Let's break down the forces acting on the system:
1. Gravitational force: Each mass experiences a gravitational force pulling it downward. The force on m1 is m1 * g, and the force on m2 is m2 * g, where g is the acceleration due to gravity (approximately 9.8 m/s^2).
2. Tension in the string: Since the masses are connected by a string, they experience a tension force. The tension force acts in opposite directions on m1 and m2. We can call the tension force T.

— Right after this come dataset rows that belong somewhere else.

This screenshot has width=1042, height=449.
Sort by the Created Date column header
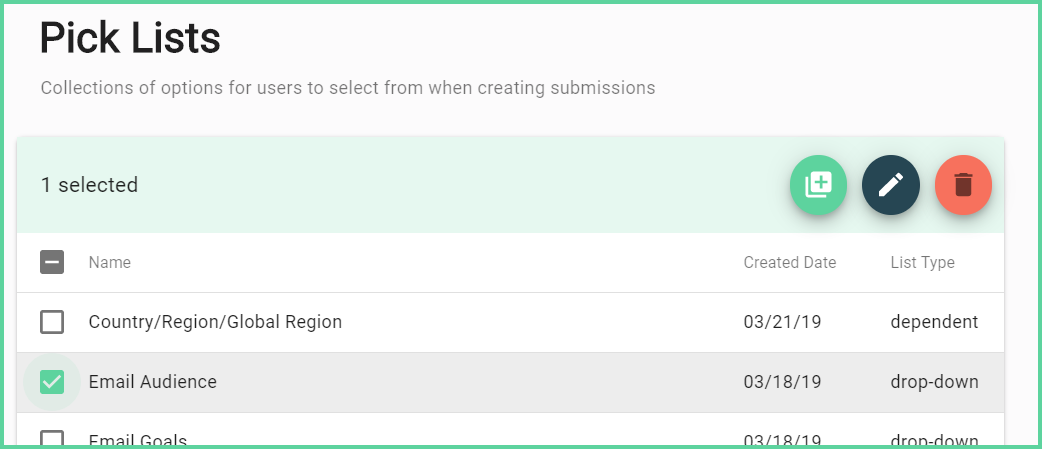point(789,262)
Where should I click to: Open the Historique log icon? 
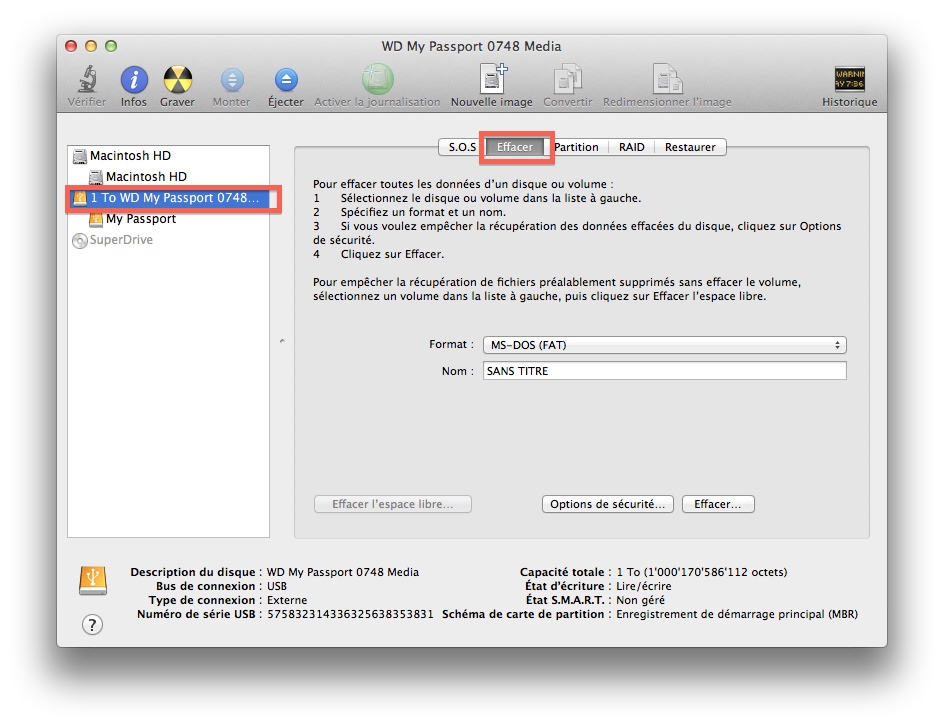[x=849, y=80]
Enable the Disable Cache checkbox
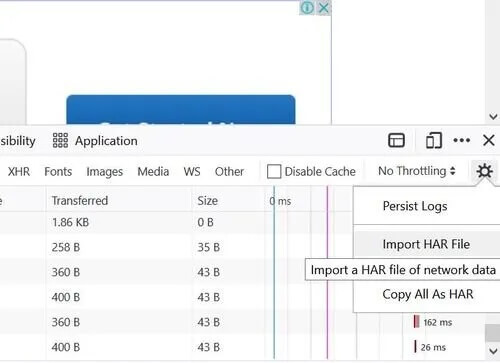 point(274,171)
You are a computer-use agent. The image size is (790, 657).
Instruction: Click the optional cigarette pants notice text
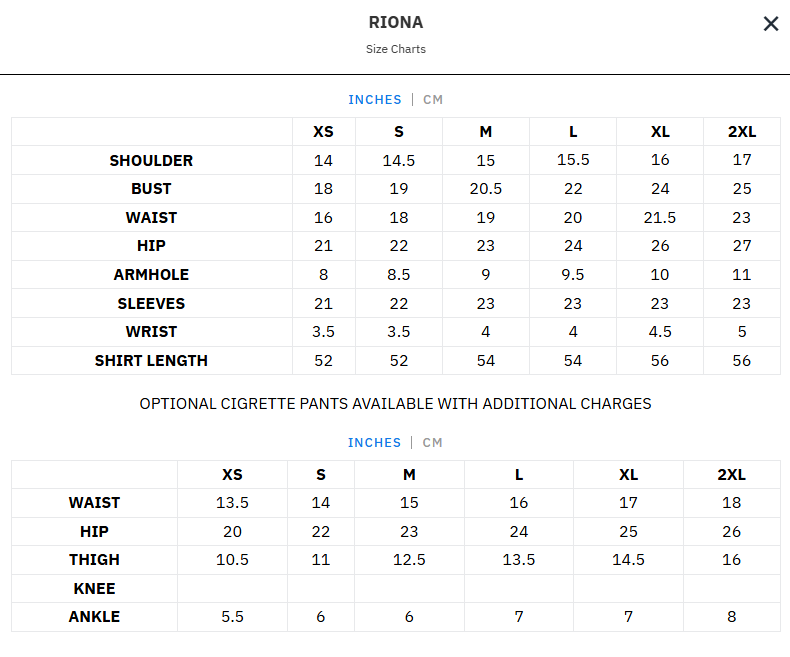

3. Frictional torque on the pulley: The pulley experiences a torque due to friction between the rotating pulley and its axle. This torque opposes the motion of the pulley and introduces a net force in the system. The magnitude of this torque is given as 0.35 m·N.
Now, let's write down the equations for the forces acting on the masses:
For m1:
m1 * g - T = m1 * a
For m2:
T - m2 * g = m2 * a
Next, let's consider the rotational motion of the pulley. The net torque acting on the pulley is equal to the product of its moment of inertia (I) and its angular acceleration (α). Since the angular acceleration is equal to the linear acceleration (a) divided by the radius of the pulley (r), we can write:
Torque_friction = I * α
0.35 m·N = (1/2) * m_pulley * r^2 * (a / r)
0.35 m·N = (1/2) * 0.20 kg * (0.15 m)^2 * a
Now, we have three equations (equations for m1, m2, and the pulley) with three unknowns (T, a, and α). We can solve these equations simultaneously to find the values of T and a.
First, let's solve the equation for T by adding equations for m1 and m2:
m1 * g - T + T - m2 * g = m1 * a + m2 * a
(m1 - m2) * g = (m1 + m2) * a
a = (m1 - m2) * g / (m1 + m2)
Now that we have the value of a, we can substitute it back into one of the equations for m1 or m2 to find the tension T. Let's choose the equation for m1:
m1 * g - T = m1 * a
T = m1 * g - m1 * a
Finally, we can substitute the known values (m1 = 0.30 kg, m2 = 0.70 kg, g = 9.8 m/s^2) to calculate the magnitude of the acceleration.
a = (0.30 kg - 0.70 kg) * 9.8 m/s^2 / (0.30 kg + 0.70 kg)
a = -0.40 m/s^2
The negative sign indicates that the masses are accelerating in opposite directions. Taking the magnitude of the acceleration gives:
|a| = 0.40 m/s^2
Therefore, the magnitude of the acceleration of the suspended masses is 0.40 m/s^2.